Extract to read -
Segment Open

The legal team representing former French president Nicolas Sarkozy has announced their intention to minimize his time behind bars following his sentencing to five years in prison for criminal conspiracy. The conviction stems from allegations that Sarkozy orchestrated a scheme to secure campaign financing from the late Libyan leader Muammar Gaddafi’s regime.
“Our priority is to ensure that his imprisonment is as brief as possible,” stated Jean-Michel Darrois, Sarkozy’s attorney, during an interview with BFMTV on Friday. This development marks Sarkozy as the first former French president to face incarceration.
Sarkozy, who led France as a Republican president from 2007 until 2012, has filed an appeal against the verdict. However, due to a judicial stipulation, he is required to commence his prison sentence within the next few weeks, even as the appeals process unfolds.
Henri Guaino, a close confidant and former special adviser to Sarkozy, described the conviction as “a disgrace to the nation and its institutions” during a broadcast on RTL radio. He called on President Emmanuel Macron to grant a pardon, allowing Sarkozy to avoid imprisonment.

Segment Closed

Actions to take -
1 > Name every person the report on Nicolas Sarkozy's prison sentence mentions by name.
2 > Write the next paragraph of the report on Nicolas Sarkozy's prison sentence, following on from Henri Guaino's call for a pardon.

Dataset section -
Segment Open

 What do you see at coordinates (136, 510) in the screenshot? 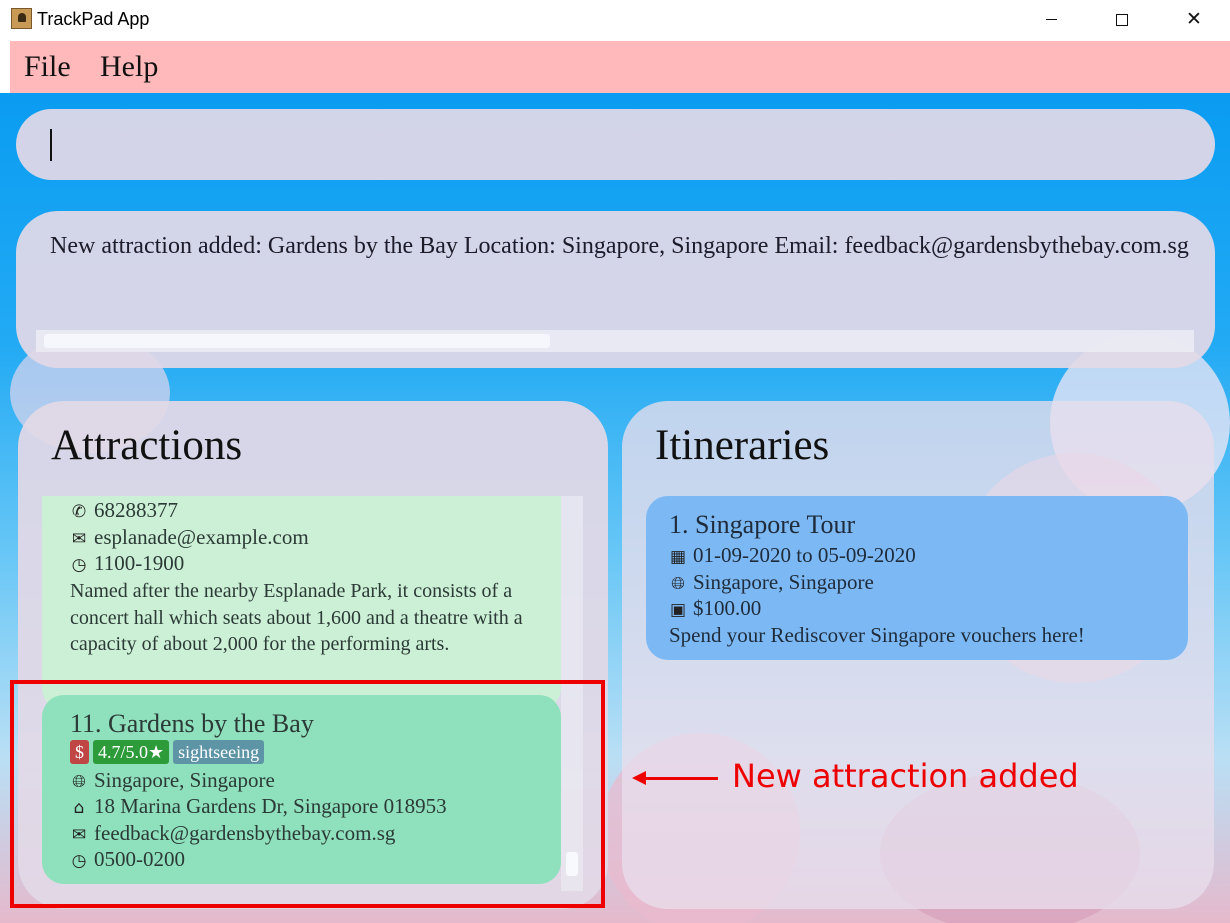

Segment Closed

Results of the exercise -
1 > Nicolas Sarkozy, Muammar Gaddafi, Jean-Michel Darrois, Henri Guaino, Emmanuel Macron

2 >
President Macron has yet to issue any public remarks regarding the sentencing.
Prominent members of Sarkozy’s right-wing party, Les Républicains, have voiced their support, though they have refrained from demanding a pardon amid growing public skepticism toward politicians. Bruno Retailleau, the party’s leader and interior minister, expressed his “complete solidarity and friendship” with Sarkozy, affirming confidence in his commitment to contest the conviction through legal channels.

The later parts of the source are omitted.